Nachruf auf eine polnische Heldin

 Anna Walentynowicz im Jahr 2005 Foto: Wulf-Frick

Auch sie ist unter den Toten des Flugzeugabsturzes von Smolensk: Anna Walentynowizc. Die 80jährige flog gemeinsam mit dem polnischen Präsidenten und 94 anderen Menschen am Samstag in den Tod. Vor fünf Jahren habe ich die polnische Nationalheldin persönlich bei einer Reise des Journalistinnenbundes durch Polen in Danzig kennengelernt. Eine zornige alte Frau, deren harsche Worte nicht alle von der Übersetzerin an uns weitergegeben werden konnten. Grund für ihre Verbitterung war auch der Verrat, der in ihren Augen vom polnischen Arbeiterführer und späteren Präsidenten Lech Walesa verübt wurde, der alles Augenmerk auf sich zog. Denn eigentlich ist es der kleinen, zähen Kranführerin zu verdanken, dass sich der Ostblock öffnete. Ihr Widerstand und ihre Entlassung von der Danziger Lenin-Werft führte damals zur Gründung der freien und unabhängigen Gewerkschaft Solidarnosc. Sie war lange die Frontfrau der Gewerkschaft und geriet doch in Vergessenheit.

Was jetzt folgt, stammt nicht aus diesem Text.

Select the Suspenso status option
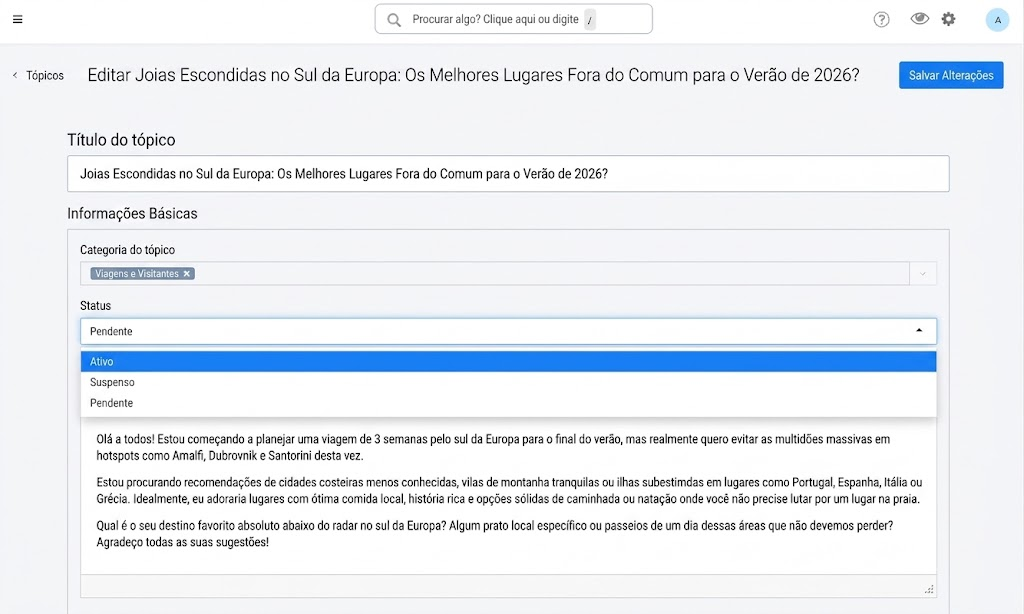 (509, 382)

Walesa war der strahlende Held, sie die Kämpferin im Hintergrund. Niemals hat Anna Walentynowicz ihre Ideale verraten, nicht einmal Ehrungen wollte sie annehmen. Ihre Darstellung von Volker Schlöndorff in dem Film "Strajk" von 2007 fand sie unerhört. Sie wollte sich niemals boulevardisieren lassen. Unerbittlich kämpfte sie auch im hohen Alter noch für den Widerstand von unten. Ihr hartes Aufklopfen mit ihrem Stock nach jedem Satz, den sie uns entgegenschleuderte, habe ich nicht vergessen. Sie war und blieb radikal. Auch soll sie in späteren Jahren Opus Dei angehört haben. Mit Lech Kaczinsky, dem ebenfalls in den Flugzeugtrümmern umgekommenen polnischen Staatspräsidenten, fühlte sie sich verbunden.  Er gehörte ebenfalls zu den Solidarnocs-Gefolgsleuten der ersten Stunde. Als Ikone der europäischen Geschichte wird mir Anna Walentynowicz immer  in Erinnerung bleiben.

2 Kommentare

  1. Das Unglück wurde wohl in allen tagesaktuellen Medien auf der Titelseite gemeldet. Ihren Namen hab ich auf keiner Titelseite gelesen. Auch sonst nicht. Obwohl sie zu Lebzeiten auch heldenhaft handelte.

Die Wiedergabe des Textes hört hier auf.